Problem statement:
Copy the listing below unchanged, from the line with "[Til forsiden] (482, 70)" up to and including the line with "Knowledge Base (948, 954)".

Data for locating words and elements:
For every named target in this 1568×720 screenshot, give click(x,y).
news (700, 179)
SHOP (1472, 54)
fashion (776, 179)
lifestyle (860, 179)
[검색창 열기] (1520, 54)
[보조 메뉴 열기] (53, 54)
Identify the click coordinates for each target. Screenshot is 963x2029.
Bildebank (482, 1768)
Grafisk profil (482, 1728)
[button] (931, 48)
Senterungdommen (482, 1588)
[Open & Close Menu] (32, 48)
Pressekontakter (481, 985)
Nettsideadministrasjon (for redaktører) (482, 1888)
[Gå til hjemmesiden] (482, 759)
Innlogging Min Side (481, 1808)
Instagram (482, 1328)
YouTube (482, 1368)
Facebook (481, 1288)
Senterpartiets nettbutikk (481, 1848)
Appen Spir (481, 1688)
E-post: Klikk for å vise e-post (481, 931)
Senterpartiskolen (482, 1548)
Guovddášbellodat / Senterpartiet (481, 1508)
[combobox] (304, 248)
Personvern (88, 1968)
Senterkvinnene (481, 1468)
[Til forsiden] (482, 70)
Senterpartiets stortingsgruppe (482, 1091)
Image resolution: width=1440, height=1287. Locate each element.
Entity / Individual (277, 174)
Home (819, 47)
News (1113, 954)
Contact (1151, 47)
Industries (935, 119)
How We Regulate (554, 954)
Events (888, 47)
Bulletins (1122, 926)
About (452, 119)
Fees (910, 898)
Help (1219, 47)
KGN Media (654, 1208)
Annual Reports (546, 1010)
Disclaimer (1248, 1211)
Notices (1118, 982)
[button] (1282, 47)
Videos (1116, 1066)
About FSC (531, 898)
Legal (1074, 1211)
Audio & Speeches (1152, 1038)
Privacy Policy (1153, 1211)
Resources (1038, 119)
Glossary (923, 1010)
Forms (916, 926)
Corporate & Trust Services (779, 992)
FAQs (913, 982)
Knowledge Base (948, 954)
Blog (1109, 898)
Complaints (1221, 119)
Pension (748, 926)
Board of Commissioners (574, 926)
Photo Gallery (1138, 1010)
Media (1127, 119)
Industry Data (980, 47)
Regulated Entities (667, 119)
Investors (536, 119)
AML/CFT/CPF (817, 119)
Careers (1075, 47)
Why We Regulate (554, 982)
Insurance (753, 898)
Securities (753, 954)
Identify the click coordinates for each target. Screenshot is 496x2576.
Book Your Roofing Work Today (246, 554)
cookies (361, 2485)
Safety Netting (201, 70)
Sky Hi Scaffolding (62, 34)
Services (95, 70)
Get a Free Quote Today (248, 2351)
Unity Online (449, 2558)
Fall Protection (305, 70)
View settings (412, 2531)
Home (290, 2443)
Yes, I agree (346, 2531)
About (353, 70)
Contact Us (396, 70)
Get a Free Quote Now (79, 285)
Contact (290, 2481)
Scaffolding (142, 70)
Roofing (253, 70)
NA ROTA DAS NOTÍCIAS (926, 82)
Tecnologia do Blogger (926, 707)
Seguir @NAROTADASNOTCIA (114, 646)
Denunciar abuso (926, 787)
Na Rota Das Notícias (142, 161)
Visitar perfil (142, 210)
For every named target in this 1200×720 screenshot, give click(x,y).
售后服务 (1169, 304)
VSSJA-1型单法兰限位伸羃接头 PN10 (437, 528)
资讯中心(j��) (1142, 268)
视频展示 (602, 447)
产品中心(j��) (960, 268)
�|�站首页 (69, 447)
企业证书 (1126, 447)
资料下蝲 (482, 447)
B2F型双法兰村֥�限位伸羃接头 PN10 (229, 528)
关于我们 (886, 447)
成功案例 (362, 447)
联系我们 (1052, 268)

Exercise output:
[Til forsiden] (482, 70)
Senterpartiets stortingsgruppe (482, 1091)
Image resolution: width=1440, height=1287. Locate each element.
Entity / Individual (277, 174)
Home (819, 47)
News (1113, 954)
Contact (1151, 47)
Industries (935, 119)
How We Regulate (554, 954)
Events (888, 47)
Bulletins (1122, 926)
About (452, 119)
Fees (910, 898)
Help (1219, 47)
KGN Media (654, 1208)
Annual Reports (546, 1010)
Disclaimer (1248, 1211)
Notices (1118, 982)
[button] (1282, 47)
Videos (1116, 1066)
About FSC (531, 898)
Legal (1074, 1211)
Audio & Speeches (1152, 1038)
Privacy Policy (1153, 1211)
Resources (1038, 119)
Glossary (923, 1010)
Forms (916, 926)
Corporate & Trust Services (779, 992)
FAQs (913, 982)
Knowledge Base (948, 954)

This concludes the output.